When Bioca was founded in 1996, we took notice of organic foods that were popular in the West. We started a company specializing on organic foods, getting a head start in the market. At the time, the organic JAS standard did not exist and we only handled imported products that were certified outside of Japan. The Japanese organic JAS certification began in 2000 and our company was certified as organic JAS importer in 2001 and organic JAS producer in 2009.

Q: What are your main products?

We directly import organic lemon juice, organic extra virgin olive oil, organic balsamic vinegar, and organic pasta. Products supplied from domestic importers are organic sugar and organic brown sugar. Three types of organic sauce and four types of organic dressings are produced domestically in our factory. Lemon juice and olive oil account for 60-70% of the total sales. We also have private labels and gift products.

  Miso and Chesnut Sauce        Tomato Olive Dressing    Non-oil Dressing "Salad and Picles"

Q: Where are your products mainly distributed?

After our products are shipped to domestic wholesalers, they are distributed to supermarkets, department stores, organic specialty stores, and online stores across Japan. We also directly sell our products to retailers, individuals, restaurants, and food manufacturers.

Q: It seems like Bioca pays a lot of attention to “organic JAS standard.” What’s the importance of this standard in Japan?

Organic JAS standard is currently the only certification for organic foods in Japan. Customers looking for organic products will always look for this mark. When a product has an organic JAS mark, it means that it meets many standards, pesticide-free, additive-free, and non-GMO. The Japanese organic JAS standard is less strict than the EU standard, but all products we import also meet the EU standard. Generally speaking, it is possible for us to handle organic products with non-Japanese certifications as long as they meet the same standards as organic JAS, but we ask the companies to register for organic JAS certification.

Q: Are there important points that overseas companies should keep in mind when they apply for organic JAS certification?

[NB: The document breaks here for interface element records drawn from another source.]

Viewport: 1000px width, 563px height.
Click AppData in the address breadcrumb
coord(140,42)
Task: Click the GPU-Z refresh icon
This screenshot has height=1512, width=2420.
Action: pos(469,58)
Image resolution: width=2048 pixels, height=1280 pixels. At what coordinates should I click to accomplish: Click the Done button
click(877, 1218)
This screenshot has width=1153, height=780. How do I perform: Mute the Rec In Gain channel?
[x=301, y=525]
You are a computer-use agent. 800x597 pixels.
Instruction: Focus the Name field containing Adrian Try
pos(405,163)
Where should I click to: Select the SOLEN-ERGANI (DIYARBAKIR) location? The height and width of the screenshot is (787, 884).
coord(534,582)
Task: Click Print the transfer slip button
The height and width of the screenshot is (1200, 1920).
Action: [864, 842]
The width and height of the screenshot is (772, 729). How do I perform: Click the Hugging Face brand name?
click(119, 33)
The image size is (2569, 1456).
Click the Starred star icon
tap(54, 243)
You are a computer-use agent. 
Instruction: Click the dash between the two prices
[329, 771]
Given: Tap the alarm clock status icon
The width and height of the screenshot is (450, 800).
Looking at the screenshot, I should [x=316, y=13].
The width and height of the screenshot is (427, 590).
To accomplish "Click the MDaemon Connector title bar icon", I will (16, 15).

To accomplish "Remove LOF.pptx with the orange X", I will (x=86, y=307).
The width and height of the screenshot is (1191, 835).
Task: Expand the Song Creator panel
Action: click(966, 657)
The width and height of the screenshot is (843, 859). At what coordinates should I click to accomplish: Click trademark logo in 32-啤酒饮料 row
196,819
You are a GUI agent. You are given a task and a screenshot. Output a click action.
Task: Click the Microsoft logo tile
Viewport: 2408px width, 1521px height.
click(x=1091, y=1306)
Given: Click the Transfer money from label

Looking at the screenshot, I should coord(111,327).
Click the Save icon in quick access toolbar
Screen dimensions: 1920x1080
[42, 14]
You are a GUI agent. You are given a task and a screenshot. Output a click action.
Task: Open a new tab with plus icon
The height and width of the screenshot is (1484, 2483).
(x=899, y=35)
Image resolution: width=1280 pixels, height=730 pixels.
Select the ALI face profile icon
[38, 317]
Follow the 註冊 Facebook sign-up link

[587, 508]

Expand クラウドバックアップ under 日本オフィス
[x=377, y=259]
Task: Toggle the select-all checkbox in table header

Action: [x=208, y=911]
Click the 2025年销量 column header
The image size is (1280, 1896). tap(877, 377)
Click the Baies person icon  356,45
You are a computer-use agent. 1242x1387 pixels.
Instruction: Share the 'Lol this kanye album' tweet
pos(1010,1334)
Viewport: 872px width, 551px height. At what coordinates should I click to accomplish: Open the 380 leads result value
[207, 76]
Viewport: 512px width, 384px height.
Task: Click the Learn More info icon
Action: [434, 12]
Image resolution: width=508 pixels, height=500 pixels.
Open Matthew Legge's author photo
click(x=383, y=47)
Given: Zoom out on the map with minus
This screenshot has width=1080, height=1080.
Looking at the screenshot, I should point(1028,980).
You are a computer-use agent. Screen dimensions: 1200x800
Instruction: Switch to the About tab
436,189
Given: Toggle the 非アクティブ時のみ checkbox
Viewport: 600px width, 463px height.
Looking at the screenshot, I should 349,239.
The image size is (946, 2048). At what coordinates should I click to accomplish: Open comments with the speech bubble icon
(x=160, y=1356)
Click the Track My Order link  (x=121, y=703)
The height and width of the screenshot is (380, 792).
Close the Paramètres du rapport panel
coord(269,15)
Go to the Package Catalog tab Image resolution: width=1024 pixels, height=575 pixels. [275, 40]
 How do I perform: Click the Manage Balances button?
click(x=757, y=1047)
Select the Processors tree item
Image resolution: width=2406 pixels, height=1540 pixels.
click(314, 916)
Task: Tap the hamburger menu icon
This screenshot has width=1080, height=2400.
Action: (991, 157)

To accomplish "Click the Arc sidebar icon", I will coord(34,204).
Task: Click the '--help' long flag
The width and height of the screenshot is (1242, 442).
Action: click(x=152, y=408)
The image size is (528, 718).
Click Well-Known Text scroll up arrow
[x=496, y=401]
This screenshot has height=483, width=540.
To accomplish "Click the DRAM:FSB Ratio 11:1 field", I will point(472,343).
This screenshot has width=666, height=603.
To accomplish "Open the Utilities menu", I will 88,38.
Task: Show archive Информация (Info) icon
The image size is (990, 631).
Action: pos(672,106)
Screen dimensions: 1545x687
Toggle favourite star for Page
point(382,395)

Does the product already have an organic certification that is the same level as the Japanese organic JAS standard? Also, does your country’s agent certify organic JAS?

Q: Has the demand of the consumers changed since the time your company started?

It has been 20 years since our company was founded and the domestic organic food scene has changed drastically. General consumers are more aware of organic foods and thanks to the strong influence of celebrities, many TV programs and magazines are covering this topic. First, foods that celebrities eat become popular in the West. Then, Japanese celebrities would copy that and it soon spreads to the general consumers through the different media. In the past, people thought that organic products tasted bad, but this has completely changed. Now, there is a common perception that cuisines using foods with no use of pesticides and additives have a real savory flavor. There is definitely a trend of healthy products in Japan because organic products could be purchased from anywhere using the Internet and we receive updated news from the West. In addition, organic products are spreading in the field of nursing care food and school lunches, and our sales channel has extended from Hokkaido to Okinawa, and even to Singapore and China through wholesalers. Our sales have doubled since 3 or 4 years ago.

Q: In addition to organic foods, there are many trends recently including gluten free or super foods. Do you feel a potential in these items?

We are considering gluten free products and super foods as well, but there are many products out there with little health effects. It is not easy to really think about the health of our customers and provide good products. This is our main mission so we don’t want to act hastily. Since we have many active senior customers and the senior population will increase in the future, we’re developing food that meets their needs (less sodium, etc.).

Q: Any final message to overseas natural product manufacturers?

Product quality is the main issue of products made abroad. The reason why Japanese consumers prefer domestic products is because there are still many cases of defective products imported from abroad. This is especially the case for organic products because it contains no preservatives. If a product has perfect quality control from the farm to when it is shipped, it can capture the hearts of Japanese consumers even if the price is a little high. Japanese organic product consumers are not moved by fancy packaging or promotion that costs money, but by how much you can prove the safety of the product. In addition, it is important to build a relationship of mutual trust with Japanese importers like us. We are currently in business with Italian and Spanish companies and they are very careful about their responses. The true quality of the company really shows at a time of an emergency. Companies with poor communication and quality control will not have a long lasting relationship with Japanese companies.

We think that the organic market will continue to grow in Japan. The population is aging and there will be higher demands for nursing care foods that are safe and high in nutrition. Beside that, foods with background stories and high nutrition (for example, a food with high nutrition and beauty effects that is traditionally eaten) that are still unknown in Japan would be preferable.